The four companies are: Evans Medical Plc [Holding]-Manufacturing, Sales and Marketing of OTC-Products; Evans Nutraceutical Ventures Limited; Evans Therapeutics Limited (Formerly Cipla Evans Nig. Ltd); and Evans Healthcare Nigeria Limited.
INVESTOR learnt from the Exchange’s X –Compliance Report that the QCN approved both Companies to be placed on delisting watch-list of the Exchange subject to their filing Quarterly Compliance Report.
The X-Compliance report is a transparency initiative of the Exchange which is designed to maintain market integrity and protect investors by providing compliance related information on all listed companies.
X-Compliance Report provides information on: released financials, early filers of audited accounts, delinquent filers of audited accounts, delinquent filers of quarterly reports, companies slated for delisting/restructuring, companies that breached the listings Rules of the Exchange, enforcement actions by the Exchange, Companies that have been granted waivers to comply with the Free Float requirements, applications approved by the Exchange, and Meetings of Companies.
Also worthy of note is that the Quotations Committee of the National Council of the Nigerian Stock Exchange has also approved the delisting process of four companies –MTI Plc, Mtech Plc, UTC Nigeria Plc, and Beco Petroleum Product Plc.
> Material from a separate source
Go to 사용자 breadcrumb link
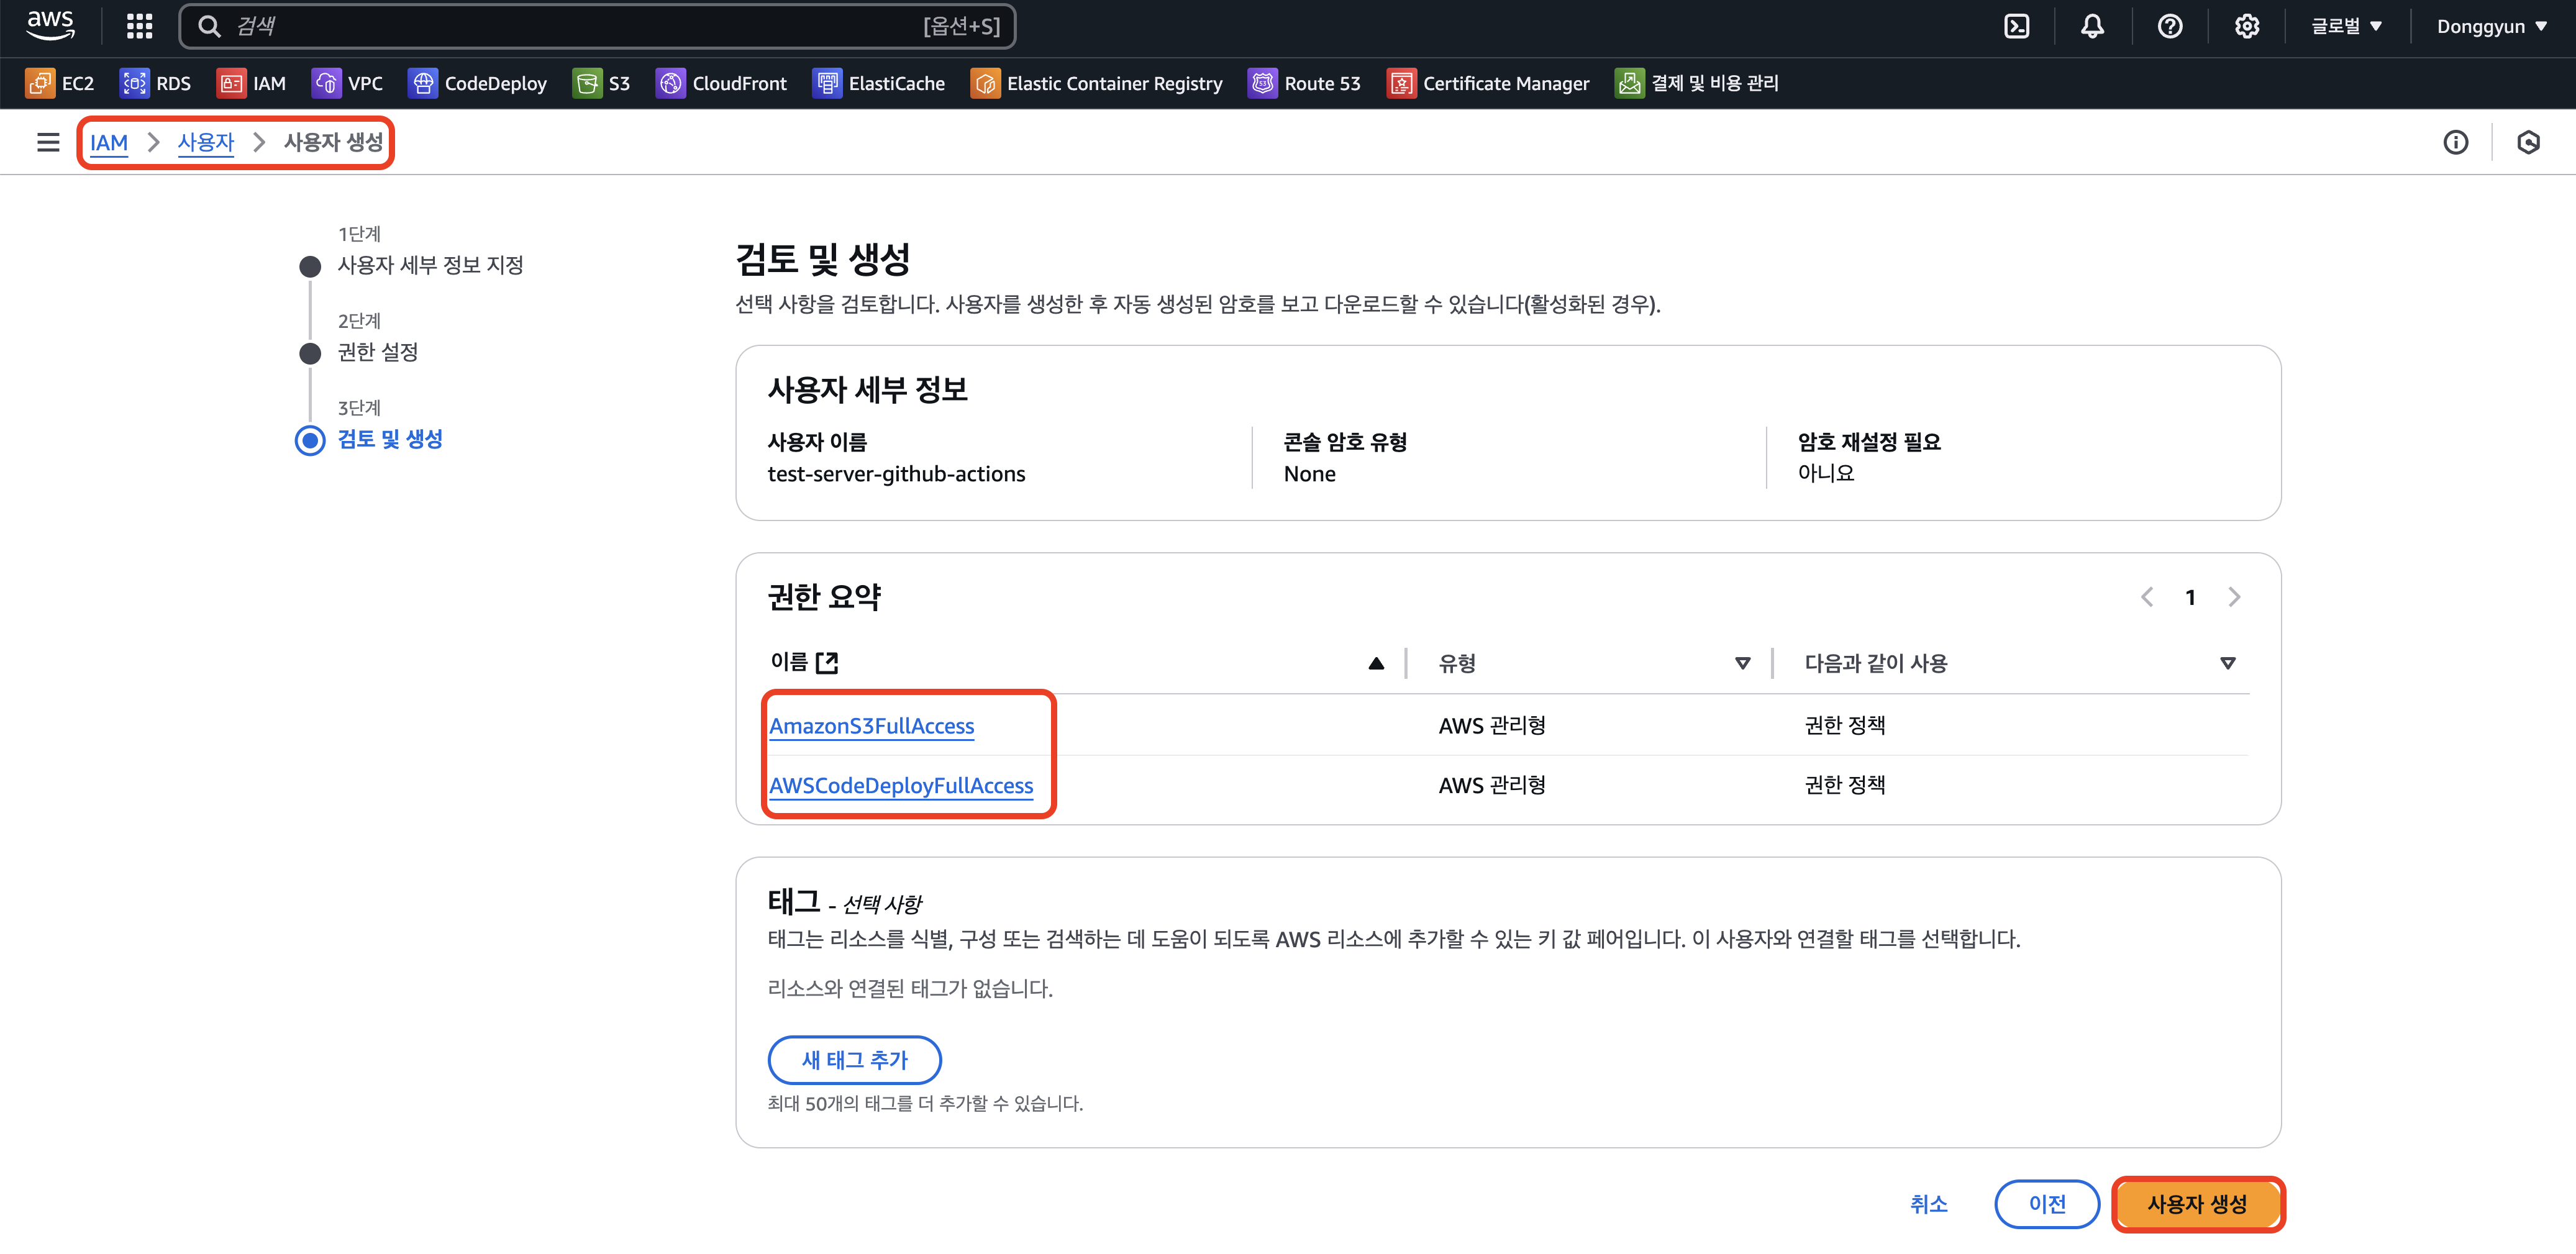 pos(205,142)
Aside the aforementioned, the NSE has approved the restructuring of ten other companies. The companies are: Afrik Pharmaceuticals Plc, Union Dicon Salt Plc, Anino International Plc, African Paints (Nigeria) Plc, Goldlink Insurance Plc, Thomas Wyatt Nigeria Plc, Nigerian German Chemical Plc, Golden Guinea Breweries Plc, FTN Cocoa Processors Plc, and Unic Insurance Plc.
There are seven companies identified as “delinquent” for non-rendition of their 2015 audited financial statements.
The delinquent companies are: Multi-Trex Integrated Foods Plc, Omatek Ventures Plc, Aso Savings & Loans Plc, Ekocorp Plc, Ikeja Hotel Plc, Union Homes Savings & Loans Plc, and DN Tyre & Rubber Plc.
Every listed company is required to provide timely information to enable the Exchange efficiently perform its function of maintaining an orderly market.
Companies that are listed on The Exchange are required to adhere to high disclosure standards which are prescribed in Appendix 111 of the Listing Rules. Financial information which is periodic disclosure and on-going material events disclosure should be released to the Exchange in a timely manner to enable it efficiently perform its function of maintaining an orderly market.